»»

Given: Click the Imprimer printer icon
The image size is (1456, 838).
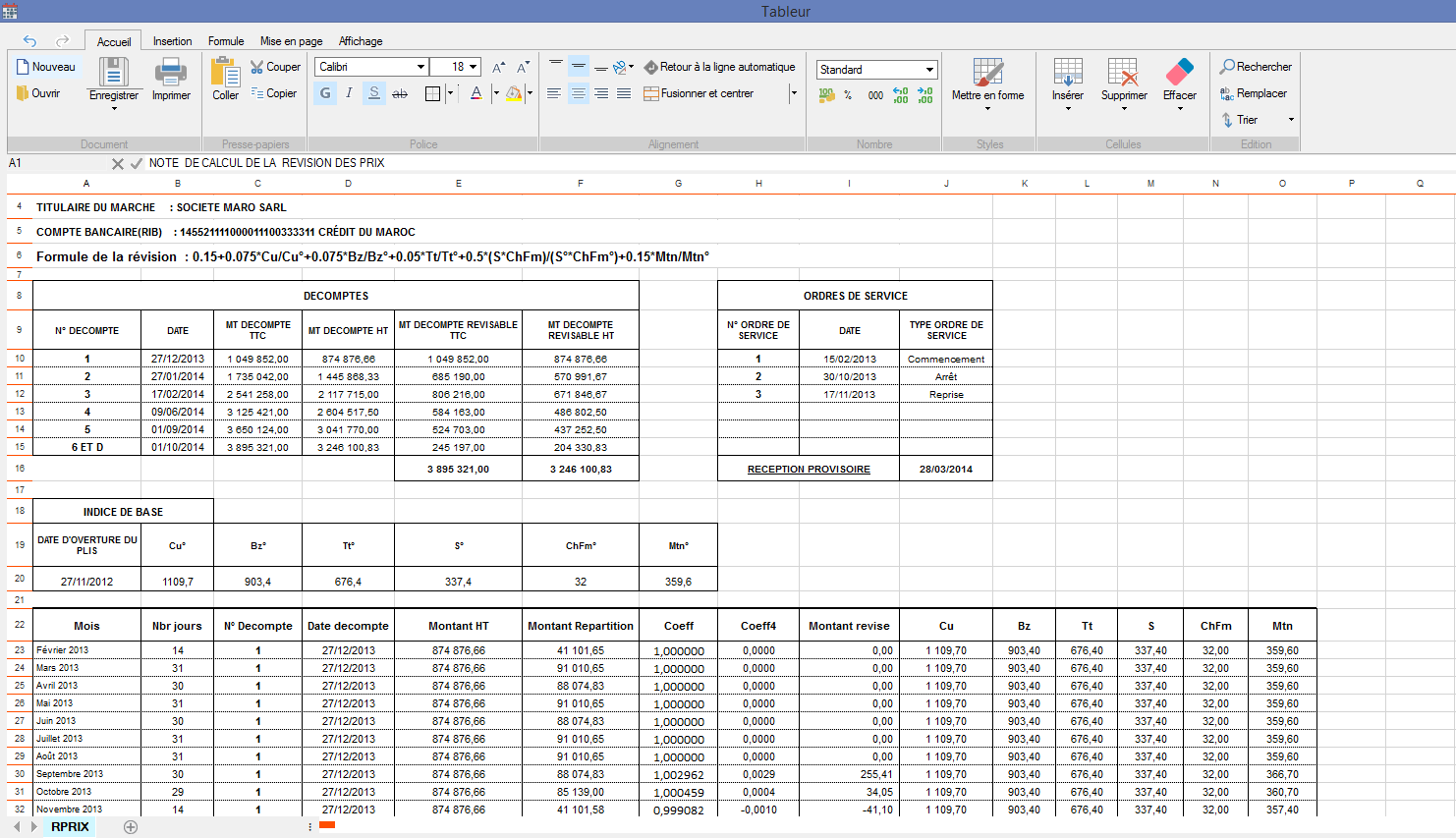Looking at the screenshot, I should [171, 74].

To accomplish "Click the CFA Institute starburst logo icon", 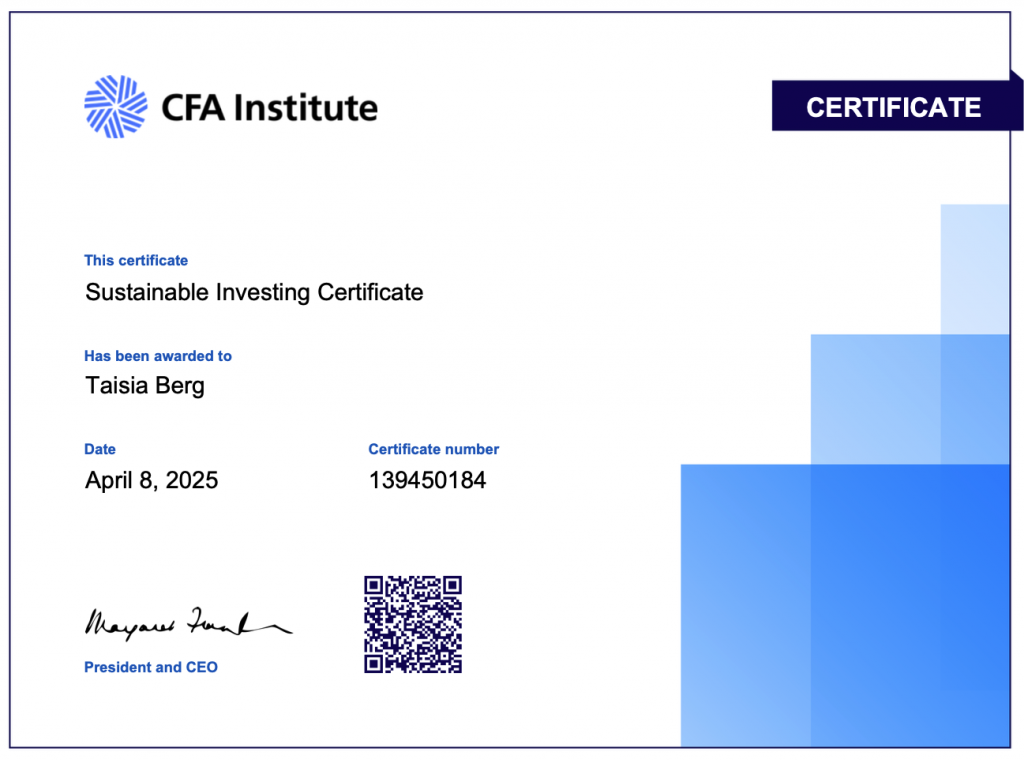I will (x=115, y=107).
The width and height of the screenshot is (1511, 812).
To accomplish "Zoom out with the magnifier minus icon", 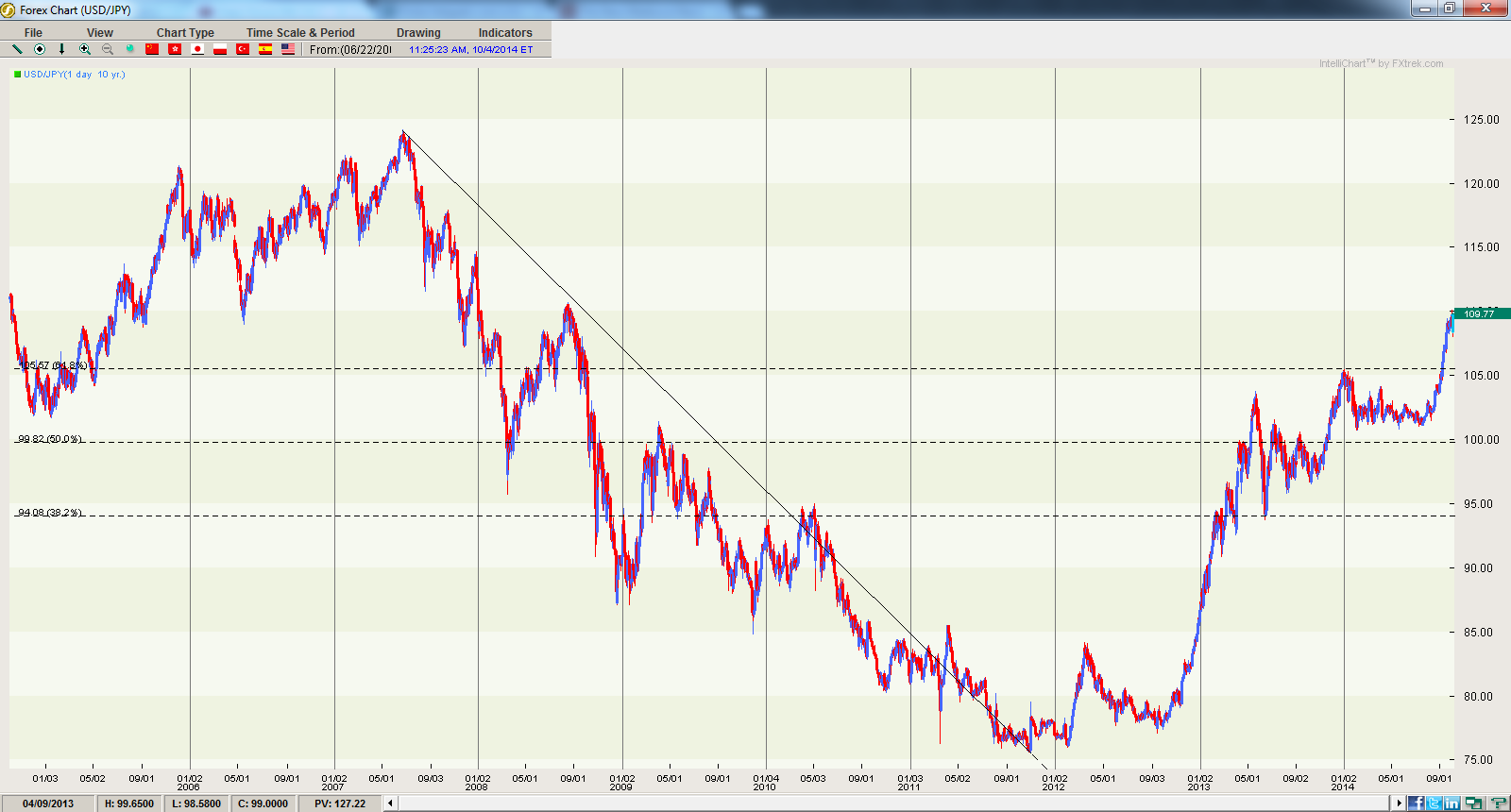I will pyautogui.click(x=108, y=49).

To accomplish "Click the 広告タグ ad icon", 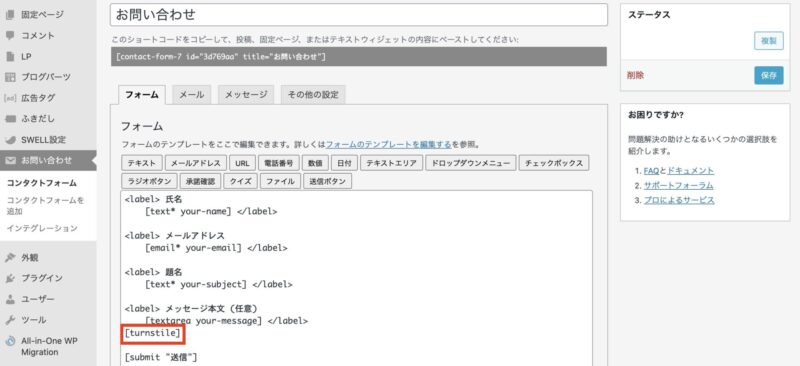I will [x=10, y=98].
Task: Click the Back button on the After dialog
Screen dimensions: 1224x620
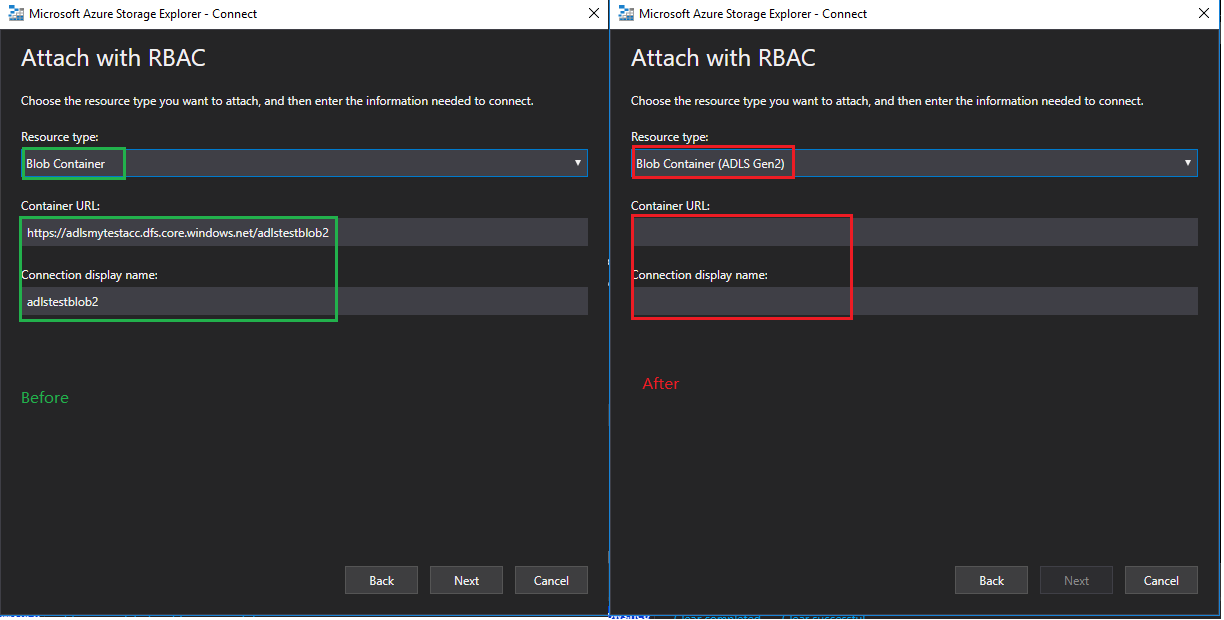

««

● Required action:
Skip the pictures; extract only the lines from the line with "Task: Click the" through the final line of the material, exactly as they appear.

● Result of this exercise:
Task: Click the Back button on the After dialog
Screen dimensions: 1224x620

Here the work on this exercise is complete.